What’s Up with Cannabis Legalization in Luxembourg?

As the country moves forward on the legalization of home grow, the government announces a long overdue draft bill to fully legalize the sale of non-medical cannabis

Just as the German government backtracked on its own widely announced timetable on passing full recreational reform (supposedly this year), the government of Luxembourg appears, finally, to be upping the ante.

Namely, last Friday, as bill to legalize home grow in Luxembourg is currently in front of the legislature for approval, the government dropped plans to create a regulatory infrastructure for the commercial sale of recreational cannabis. However on other issues, the debate seen in Germany is largely the same here. Namely, will recreational cannabis reform of any kind in any European country (save Switzerland) breach EU law?

The Plan (Subject to Change)

This is the first rough draft.

  1. Government-controlled stores via a “national chain of production and sales.”
  2. Two producers (or at least the holder of the proposed two issued licenses) would also supply 14 “public outlets,” that would be allowed to offer flower and resins of different THC and CBD percentages. These outlets would be initially limited to one per canton (or state) as follows: Diekirch, Grevenmacher, Capellen, Luxembourg, Esch-sur-Alzette, Mersch, Remich and Redange and would have to follow standardized operating schedules between 12.20 and midnight (except Sundays).
  3. Cross-border visitors or workers will be prohibited from purchasing as will those under 18 years of age. Crossing the border with recreational cannabis, in line with international and EU treaties on the same, would remain verboten.
  4. Criminal sanctions would still apply in the case of the unauthorized resale and sharing of non-medicinal cannabis to either minors or non-residents.
  5. A maximum monthly sale of 30 grams of dried flower per qualifying person, and a computerized tracked system to ensure that nobody buys more than 5 grams per day. How that will be tracked against issues of privacy is a discussion that not even the Canadians have fully cracked.
  6. The state will set tariffs and taxes at critical junctures of the supply chain with the goal of creating a fully legal market that is competitive against the illicit one (which is selling cannabis at about €9.50 per gram).

Strutting Their Euro Stuff?

It’s not like this is actually a completely surprising development. The “new” governing coalition in the country promised the same by the end of their five-year legislative term. That of course is now ending. The likelihood that somehow the Luxembourgian government will suddenly push forward on the subject before the next elections and actually get something done, in other words, is low. But at least the government did not back out of its word.

The entire discussion is a matter of political zeitgeist and won’t go away until it is solved, as politicians just about everywhere are realizing. See Mexico, where the Supreme Court has now twice (or three times depending on what is being counted) forced the still reluctant political class to act (and the entire issue is still pending).

In Germany, where the Ministry of Health just pulled back from their own brinkmanship on the issue, it is likely that no real commercial market will be allowed to flourish, but clearly the idea of regional trials is hanging in the air.

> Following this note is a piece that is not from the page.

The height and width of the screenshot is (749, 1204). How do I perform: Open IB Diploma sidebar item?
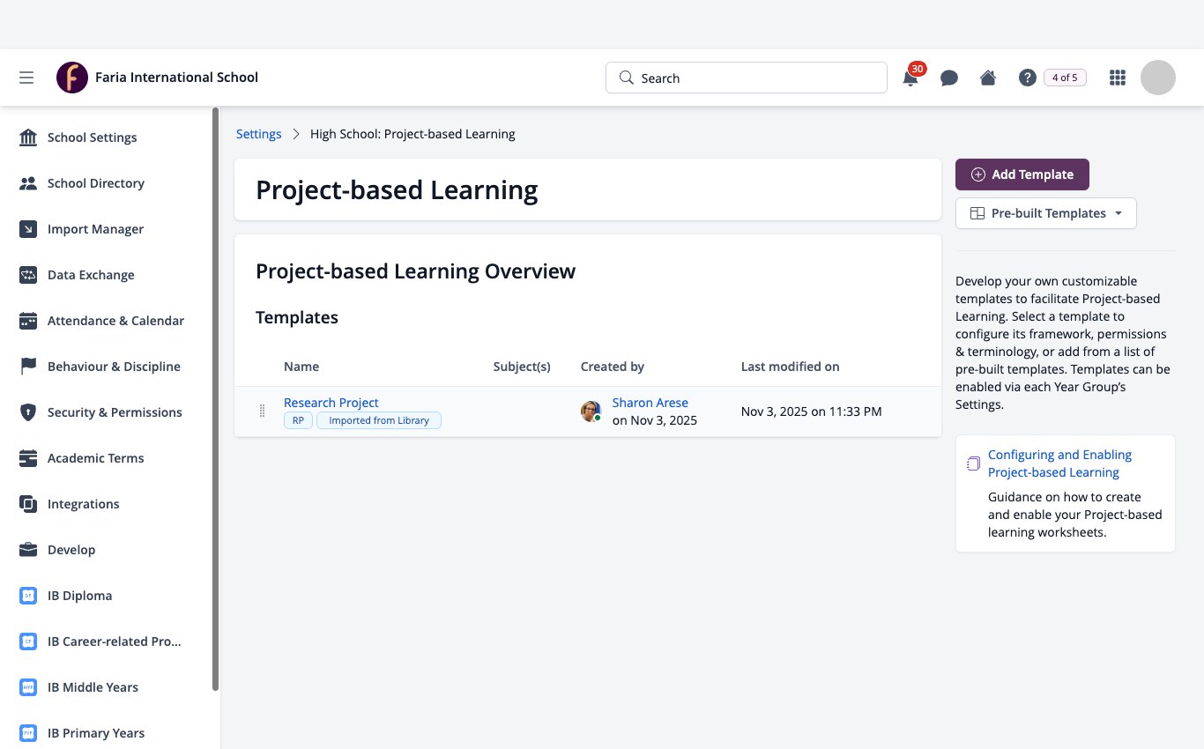click(x=79, y=596)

In the Czech Republic also, there have been more than mutterings about taking their own approach, no matter what Germany may or may not decide to do. Portugal also has recently signalled (more) delay.

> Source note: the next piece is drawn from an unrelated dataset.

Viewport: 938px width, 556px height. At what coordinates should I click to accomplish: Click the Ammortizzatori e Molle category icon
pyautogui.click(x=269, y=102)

The reality is, however, no matter what one wants to call it, is that the idea of a non-monopolized, fully licensed, and operational recreational cannabis industry is off the table everywhere in Europe including Switzerland and except Holland for the next five years. And even here, there have been continual delays, for many different reasons, starting solely with domestic compliance.

Doom and Gloom? Really?

The fact of the matter is, as the German government has clearly recognized, is that the gaps, potholes, and other issues now faced rather publicly by the Canadians (if not the United States) are just still too bumpy right now to jump wholesale into the next cannabis dimension.

It is not just the status and definition of THC, either. CBD remains in a strange limbo at the European level over determinations about whether any part of the cannabis plant, in whole or in part, is actually a “novel food.”

The inter-relationship with a formalized medical market, unlike anywhere else in the world, is also going to cause problems.

There are several very positive takeaways to this entire discussion, of course, depending on where you sit in the overall supply chain and on what side of it. Medical suppliers who figure out a way to get their products to more patients and have a direct relationship with at least one cultivator, plus have the capital to spend to get there will do well. Everyone else will go out of business.

The last six years of the legal market in Germany at least have repeatedly taught the same lessons – and which now are beginning to shake out more dramatically. There was never going to be an easy transition from medical only to recreational in this environment.

These are nothing but the growing pains.